Oh no! Not our national phallic symbol!

All your experience playing this game leads you to believe that you’ll fail to make it to the roof on time, the air force will kill you and blow up the capital, and Russians will rape cute puppies in front of your corpse. But in what counts as “winning,” you just barely avert the airstrike. The last you see of the Americans, they are looking out over their destroyed capital, talking about the inevitable counterattack on Moscow.

Let me repeat this: no matter how well you play the game, you’re still participating in the worst day in American history, in which we just barely manage to avoid fire-bombing our own capital into dust. All in all, it’s a pretty grim view of America’s military capabilities (and a pretty complimentary view of Russia’s).
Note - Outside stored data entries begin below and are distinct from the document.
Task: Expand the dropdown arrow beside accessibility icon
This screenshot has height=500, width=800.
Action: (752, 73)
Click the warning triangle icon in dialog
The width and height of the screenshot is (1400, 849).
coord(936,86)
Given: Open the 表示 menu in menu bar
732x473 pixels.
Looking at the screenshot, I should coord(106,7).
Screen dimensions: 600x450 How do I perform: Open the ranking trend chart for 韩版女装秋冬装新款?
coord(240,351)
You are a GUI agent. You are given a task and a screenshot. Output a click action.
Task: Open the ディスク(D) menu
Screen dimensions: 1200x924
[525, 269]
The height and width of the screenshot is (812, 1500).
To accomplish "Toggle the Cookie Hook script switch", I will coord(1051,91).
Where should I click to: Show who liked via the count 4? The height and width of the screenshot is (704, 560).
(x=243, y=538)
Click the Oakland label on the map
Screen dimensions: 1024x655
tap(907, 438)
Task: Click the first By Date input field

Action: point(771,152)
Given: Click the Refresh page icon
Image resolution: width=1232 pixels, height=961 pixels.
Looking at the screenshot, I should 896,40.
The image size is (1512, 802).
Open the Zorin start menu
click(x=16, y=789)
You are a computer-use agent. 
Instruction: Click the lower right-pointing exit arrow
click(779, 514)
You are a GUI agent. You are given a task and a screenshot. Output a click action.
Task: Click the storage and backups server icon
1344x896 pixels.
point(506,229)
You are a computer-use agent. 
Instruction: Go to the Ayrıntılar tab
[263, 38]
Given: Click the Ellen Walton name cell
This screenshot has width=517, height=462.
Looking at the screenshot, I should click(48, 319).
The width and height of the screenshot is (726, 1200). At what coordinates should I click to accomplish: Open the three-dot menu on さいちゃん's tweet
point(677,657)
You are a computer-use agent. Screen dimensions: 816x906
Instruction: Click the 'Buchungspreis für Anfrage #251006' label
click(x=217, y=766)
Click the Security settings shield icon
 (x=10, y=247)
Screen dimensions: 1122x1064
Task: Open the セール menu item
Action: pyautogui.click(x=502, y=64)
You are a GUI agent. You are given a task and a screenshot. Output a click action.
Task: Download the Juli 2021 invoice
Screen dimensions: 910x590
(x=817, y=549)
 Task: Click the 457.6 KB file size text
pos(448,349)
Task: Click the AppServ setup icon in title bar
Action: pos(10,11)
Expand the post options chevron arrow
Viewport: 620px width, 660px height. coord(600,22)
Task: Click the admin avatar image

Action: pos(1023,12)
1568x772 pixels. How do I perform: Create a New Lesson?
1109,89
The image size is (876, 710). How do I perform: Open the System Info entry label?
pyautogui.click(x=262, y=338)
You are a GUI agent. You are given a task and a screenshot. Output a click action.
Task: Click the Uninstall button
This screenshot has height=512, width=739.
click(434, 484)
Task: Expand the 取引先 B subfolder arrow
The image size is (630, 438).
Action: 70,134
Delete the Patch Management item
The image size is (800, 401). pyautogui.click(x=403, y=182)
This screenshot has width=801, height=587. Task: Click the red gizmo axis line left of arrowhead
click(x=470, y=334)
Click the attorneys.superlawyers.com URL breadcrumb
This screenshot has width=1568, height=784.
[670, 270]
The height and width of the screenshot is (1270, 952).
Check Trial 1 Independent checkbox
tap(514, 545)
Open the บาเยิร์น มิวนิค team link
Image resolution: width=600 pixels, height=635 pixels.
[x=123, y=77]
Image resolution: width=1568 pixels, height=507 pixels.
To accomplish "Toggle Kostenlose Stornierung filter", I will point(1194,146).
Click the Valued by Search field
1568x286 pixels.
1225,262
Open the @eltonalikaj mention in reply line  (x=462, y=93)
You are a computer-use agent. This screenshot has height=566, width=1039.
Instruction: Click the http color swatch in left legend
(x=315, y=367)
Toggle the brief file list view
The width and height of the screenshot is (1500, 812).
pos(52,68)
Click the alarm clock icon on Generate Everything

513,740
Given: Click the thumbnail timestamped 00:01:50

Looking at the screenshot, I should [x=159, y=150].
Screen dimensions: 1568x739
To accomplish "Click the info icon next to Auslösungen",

But it’s not over. Not even close.

In the next mission, the British soldiers of the 141, under the command of General Shepherd, are going after Makarov at his safehouse. They want revenge on behalf of the Americans, because clearly the Americans can’t get anything done on their own. Makarov isn’t there, but the Brits collect a ton of intel and bring it back to Shepherd. And then… are you ready for this?… Shepherd shoots them, and American soldiers light them on fire. In turns out the American General was the bad guy all along, in league with the terrorists.

I was a little sketchy as to why Shepherd is doing all this, so I consulted the Modern Warfare Wiki. I guess the idea is that he feels that starting World War III is the best way to strengthen America’s military and power in the world. Certainly, it’s a good way to get your defense budget increased.

In the next mission, the game ups the ante on anti-Americanism: it actually puts Americans in your crosshairs. The surviving British commandos are being hunted down by Shepherd’s men, and they have to return fire to escape. Technically, these soldiers are “Shadow Company,” a black ops unit answerable only to Shepherd. Still, they’re Americans, and you’re a Brit killing them with a sniper rifle. Think about the arc this game puts the player through: you start as a Ranger in Afghanistan, and you end up realizing that the American military is behind all the evils of the world and must be destroyed. In the end, there’s a final showdown between you and the ultimate bad guy, who also happens to be the Supreme Commander of the American military. I won’t tell you how it ends, but let’s just say that if you’ve been paying attention to how Americans fare in this game, and how Brits fare in this game, it won’t be a surprise.

Okay, what’s going on here? How come Infinity Ward made a game in which America is portrayed as incompetent, ineffective, and finally villainous? The boring marketing answer is that video games are an international product now. MW2 sold nine million copies in the U.S., and almost 3 million in the U.K. The rest of the world, as you might have heard, currently doesn’t have the highest regard for the United States, and especially its military. Making the 141 a multinational task force gives the game a wider appeal. If you don’t believe me, just asked Paramount Pictures. When they made the movie version of G. I. Joe, they changed the team from an American group to an international one.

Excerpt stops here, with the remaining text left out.